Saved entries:
[start]

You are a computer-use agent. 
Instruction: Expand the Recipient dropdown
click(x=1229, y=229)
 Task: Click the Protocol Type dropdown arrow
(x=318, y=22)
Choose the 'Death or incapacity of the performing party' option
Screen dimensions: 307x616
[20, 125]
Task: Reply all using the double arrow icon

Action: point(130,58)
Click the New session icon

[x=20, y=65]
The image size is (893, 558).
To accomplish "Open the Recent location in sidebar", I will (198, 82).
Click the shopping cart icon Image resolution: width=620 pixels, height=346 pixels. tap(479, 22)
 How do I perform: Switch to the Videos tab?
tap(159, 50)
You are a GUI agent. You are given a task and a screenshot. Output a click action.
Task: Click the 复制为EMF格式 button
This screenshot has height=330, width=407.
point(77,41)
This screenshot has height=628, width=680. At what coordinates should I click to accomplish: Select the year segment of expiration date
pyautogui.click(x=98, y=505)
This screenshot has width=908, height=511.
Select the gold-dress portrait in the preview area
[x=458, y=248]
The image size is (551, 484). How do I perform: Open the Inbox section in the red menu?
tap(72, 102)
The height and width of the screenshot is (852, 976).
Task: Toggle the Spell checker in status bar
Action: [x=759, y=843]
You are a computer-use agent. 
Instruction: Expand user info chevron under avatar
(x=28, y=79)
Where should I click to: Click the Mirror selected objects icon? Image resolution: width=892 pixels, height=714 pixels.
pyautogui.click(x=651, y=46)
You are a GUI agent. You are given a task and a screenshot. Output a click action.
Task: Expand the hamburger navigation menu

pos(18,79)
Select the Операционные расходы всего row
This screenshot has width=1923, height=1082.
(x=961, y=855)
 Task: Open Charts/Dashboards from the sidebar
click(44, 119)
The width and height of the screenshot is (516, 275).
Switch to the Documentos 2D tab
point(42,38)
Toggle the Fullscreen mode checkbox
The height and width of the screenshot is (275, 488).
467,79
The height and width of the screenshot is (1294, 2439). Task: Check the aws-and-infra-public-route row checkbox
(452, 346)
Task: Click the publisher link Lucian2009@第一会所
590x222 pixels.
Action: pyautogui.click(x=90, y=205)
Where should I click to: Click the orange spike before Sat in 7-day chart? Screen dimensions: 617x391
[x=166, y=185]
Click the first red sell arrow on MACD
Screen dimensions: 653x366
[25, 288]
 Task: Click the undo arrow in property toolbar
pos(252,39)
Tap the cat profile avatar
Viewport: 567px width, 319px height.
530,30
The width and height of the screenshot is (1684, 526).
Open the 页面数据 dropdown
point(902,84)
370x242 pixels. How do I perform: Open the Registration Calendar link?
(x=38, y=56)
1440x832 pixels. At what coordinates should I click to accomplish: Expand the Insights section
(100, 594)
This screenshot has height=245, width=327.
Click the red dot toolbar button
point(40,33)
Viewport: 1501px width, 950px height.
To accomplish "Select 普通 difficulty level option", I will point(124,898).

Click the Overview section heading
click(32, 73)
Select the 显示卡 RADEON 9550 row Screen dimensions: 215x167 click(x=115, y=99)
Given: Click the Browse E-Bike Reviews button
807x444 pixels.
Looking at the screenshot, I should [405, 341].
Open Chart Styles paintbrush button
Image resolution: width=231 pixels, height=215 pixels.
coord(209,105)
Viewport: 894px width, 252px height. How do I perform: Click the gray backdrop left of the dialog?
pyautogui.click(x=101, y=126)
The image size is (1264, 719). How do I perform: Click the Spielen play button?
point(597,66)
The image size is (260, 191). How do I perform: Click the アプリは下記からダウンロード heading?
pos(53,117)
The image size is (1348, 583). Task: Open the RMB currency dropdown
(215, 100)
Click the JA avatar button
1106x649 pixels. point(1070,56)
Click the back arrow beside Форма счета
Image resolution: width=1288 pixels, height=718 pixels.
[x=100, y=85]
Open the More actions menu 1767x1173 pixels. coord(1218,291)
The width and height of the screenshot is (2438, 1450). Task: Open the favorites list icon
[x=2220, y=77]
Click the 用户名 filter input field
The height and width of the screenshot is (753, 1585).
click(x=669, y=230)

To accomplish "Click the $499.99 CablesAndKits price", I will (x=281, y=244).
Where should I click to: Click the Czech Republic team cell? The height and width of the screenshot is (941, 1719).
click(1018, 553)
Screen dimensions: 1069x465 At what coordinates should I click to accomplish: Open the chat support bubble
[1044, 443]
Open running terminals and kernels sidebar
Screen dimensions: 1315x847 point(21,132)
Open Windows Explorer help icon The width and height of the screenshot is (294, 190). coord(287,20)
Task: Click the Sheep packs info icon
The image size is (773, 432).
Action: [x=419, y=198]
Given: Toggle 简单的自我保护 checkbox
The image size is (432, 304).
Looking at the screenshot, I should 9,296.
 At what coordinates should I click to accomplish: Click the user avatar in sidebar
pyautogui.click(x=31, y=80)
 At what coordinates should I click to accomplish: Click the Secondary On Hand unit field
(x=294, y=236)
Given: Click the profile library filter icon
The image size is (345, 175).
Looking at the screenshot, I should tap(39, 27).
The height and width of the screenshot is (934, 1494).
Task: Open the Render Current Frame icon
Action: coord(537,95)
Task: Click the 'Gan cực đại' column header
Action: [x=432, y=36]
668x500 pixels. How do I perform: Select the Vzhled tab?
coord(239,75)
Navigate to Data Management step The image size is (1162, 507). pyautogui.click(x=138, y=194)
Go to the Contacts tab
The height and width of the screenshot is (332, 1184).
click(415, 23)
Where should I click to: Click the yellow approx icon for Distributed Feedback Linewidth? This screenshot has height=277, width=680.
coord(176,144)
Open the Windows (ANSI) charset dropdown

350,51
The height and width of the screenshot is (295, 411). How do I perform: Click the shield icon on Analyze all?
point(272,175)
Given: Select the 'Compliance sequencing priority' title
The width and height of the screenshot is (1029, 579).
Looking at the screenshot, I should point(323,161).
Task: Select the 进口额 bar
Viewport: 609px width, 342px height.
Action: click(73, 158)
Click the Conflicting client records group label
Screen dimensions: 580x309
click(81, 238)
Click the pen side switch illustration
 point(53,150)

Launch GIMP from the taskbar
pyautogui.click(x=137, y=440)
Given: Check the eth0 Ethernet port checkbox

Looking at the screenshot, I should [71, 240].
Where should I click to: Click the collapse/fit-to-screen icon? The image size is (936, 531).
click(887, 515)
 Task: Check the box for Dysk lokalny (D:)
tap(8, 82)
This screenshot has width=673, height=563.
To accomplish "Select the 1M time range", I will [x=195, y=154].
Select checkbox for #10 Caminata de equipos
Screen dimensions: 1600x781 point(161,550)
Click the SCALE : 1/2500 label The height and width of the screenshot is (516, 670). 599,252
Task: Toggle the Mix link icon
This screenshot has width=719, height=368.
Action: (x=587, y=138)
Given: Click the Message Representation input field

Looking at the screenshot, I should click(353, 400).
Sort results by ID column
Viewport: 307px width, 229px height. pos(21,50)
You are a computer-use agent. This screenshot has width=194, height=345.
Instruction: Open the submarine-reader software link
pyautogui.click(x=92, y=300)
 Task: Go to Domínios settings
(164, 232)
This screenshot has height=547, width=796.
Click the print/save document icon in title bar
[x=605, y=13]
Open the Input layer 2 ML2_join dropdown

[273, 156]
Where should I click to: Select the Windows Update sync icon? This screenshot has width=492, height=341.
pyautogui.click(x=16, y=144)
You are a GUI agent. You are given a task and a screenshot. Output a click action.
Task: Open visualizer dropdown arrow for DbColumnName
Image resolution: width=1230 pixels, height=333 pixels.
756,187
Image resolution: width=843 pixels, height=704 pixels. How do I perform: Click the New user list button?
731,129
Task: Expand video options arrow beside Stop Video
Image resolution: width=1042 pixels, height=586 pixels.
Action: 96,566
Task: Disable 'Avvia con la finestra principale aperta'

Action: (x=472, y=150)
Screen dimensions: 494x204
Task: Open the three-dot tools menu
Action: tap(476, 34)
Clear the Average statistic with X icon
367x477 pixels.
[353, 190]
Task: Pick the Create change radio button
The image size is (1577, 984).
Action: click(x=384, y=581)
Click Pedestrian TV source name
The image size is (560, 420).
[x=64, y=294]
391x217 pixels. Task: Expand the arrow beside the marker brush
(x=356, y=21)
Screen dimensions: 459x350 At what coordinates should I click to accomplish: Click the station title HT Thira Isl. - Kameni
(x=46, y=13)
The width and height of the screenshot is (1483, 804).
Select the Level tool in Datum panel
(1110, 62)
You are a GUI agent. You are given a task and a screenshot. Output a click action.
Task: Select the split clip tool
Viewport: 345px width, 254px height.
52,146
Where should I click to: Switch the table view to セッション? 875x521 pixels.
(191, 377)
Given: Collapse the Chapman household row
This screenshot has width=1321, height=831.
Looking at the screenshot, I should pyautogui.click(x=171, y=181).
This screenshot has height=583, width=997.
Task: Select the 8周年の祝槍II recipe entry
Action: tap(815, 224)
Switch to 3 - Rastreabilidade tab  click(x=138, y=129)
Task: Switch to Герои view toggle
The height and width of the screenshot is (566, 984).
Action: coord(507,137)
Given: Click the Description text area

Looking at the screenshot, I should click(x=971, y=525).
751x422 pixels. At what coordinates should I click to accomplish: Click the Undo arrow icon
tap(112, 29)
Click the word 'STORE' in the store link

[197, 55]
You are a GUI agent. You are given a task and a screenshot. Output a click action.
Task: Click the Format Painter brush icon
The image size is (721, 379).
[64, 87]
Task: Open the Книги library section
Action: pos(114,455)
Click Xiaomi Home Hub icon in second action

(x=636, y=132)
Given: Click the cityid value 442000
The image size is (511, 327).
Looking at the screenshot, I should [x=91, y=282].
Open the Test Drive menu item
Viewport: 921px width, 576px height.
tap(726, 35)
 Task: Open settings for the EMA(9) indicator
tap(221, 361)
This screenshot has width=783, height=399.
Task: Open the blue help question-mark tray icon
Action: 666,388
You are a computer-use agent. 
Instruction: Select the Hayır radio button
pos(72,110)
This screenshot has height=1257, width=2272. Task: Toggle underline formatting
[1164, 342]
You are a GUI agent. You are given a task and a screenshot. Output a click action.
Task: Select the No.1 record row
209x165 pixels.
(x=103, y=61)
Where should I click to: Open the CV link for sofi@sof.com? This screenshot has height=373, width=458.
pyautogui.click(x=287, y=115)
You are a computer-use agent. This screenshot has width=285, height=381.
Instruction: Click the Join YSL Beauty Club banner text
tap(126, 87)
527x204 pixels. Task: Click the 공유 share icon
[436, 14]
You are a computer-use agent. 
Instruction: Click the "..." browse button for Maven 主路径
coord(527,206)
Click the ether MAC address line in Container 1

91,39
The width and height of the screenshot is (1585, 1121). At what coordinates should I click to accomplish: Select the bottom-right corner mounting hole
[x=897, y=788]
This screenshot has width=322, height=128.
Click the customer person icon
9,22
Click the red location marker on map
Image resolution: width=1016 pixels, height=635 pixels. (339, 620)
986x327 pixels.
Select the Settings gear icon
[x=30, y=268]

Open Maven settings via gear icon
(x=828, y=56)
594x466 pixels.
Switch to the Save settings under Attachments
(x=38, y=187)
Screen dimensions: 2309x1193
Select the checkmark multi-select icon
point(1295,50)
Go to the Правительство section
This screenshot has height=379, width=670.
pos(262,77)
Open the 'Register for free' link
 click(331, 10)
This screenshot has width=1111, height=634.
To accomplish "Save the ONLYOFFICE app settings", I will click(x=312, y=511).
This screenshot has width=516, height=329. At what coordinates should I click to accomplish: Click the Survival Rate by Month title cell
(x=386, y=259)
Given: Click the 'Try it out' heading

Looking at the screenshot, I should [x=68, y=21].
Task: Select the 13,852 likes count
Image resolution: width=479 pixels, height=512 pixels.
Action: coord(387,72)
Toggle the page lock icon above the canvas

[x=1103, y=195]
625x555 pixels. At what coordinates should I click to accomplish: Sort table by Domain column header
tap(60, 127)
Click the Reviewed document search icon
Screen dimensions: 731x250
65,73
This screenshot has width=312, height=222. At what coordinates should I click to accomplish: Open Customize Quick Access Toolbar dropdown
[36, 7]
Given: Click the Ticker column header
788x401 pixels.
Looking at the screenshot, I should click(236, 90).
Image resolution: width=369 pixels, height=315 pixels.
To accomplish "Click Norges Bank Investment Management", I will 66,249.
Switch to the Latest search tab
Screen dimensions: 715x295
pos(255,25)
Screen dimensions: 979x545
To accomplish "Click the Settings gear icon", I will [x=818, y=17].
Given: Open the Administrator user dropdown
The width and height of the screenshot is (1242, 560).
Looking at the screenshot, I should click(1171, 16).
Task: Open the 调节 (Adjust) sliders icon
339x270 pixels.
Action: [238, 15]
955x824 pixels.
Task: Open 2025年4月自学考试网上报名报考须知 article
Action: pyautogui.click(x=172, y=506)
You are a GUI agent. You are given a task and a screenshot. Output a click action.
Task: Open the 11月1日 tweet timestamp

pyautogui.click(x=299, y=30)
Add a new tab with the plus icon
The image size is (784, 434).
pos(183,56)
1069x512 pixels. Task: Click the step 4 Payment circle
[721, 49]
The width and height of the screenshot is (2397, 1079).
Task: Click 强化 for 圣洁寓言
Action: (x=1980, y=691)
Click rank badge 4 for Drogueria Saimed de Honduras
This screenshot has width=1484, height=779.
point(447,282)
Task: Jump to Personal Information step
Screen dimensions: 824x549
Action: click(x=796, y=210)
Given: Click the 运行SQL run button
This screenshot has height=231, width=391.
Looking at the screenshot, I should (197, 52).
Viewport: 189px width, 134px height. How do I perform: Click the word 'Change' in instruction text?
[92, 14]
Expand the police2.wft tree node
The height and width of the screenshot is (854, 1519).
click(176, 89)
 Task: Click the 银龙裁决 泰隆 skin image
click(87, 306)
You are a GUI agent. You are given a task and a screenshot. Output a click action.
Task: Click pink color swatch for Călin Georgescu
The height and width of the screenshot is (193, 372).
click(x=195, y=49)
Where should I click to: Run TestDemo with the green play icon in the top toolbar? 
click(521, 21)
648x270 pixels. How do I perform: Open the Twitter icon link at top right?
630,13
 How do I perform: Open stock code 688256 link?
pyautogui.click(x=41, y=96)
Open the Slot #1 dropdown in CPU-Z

[end]

# Task requirements:
Format the lines of the listing from the line containing "The image size is (1348, 583)." through the line containing "[x=100, y=85]" as a JSON list of strings, one string per line, omitting blank lines.

# Answer to the problem:
[
  "The image size is (1348, 583). Task: Open the RMB currency dropdown",
  "(215, 100)",
  "Click the JA avatar button",
  "1106x649 pixels. point(1070,56)",
  "Click the back arrow beside Форма счета",
  "Image resolution: width=1288 pixels, height=718 pixels.",
  "[x=100, y=85]"
]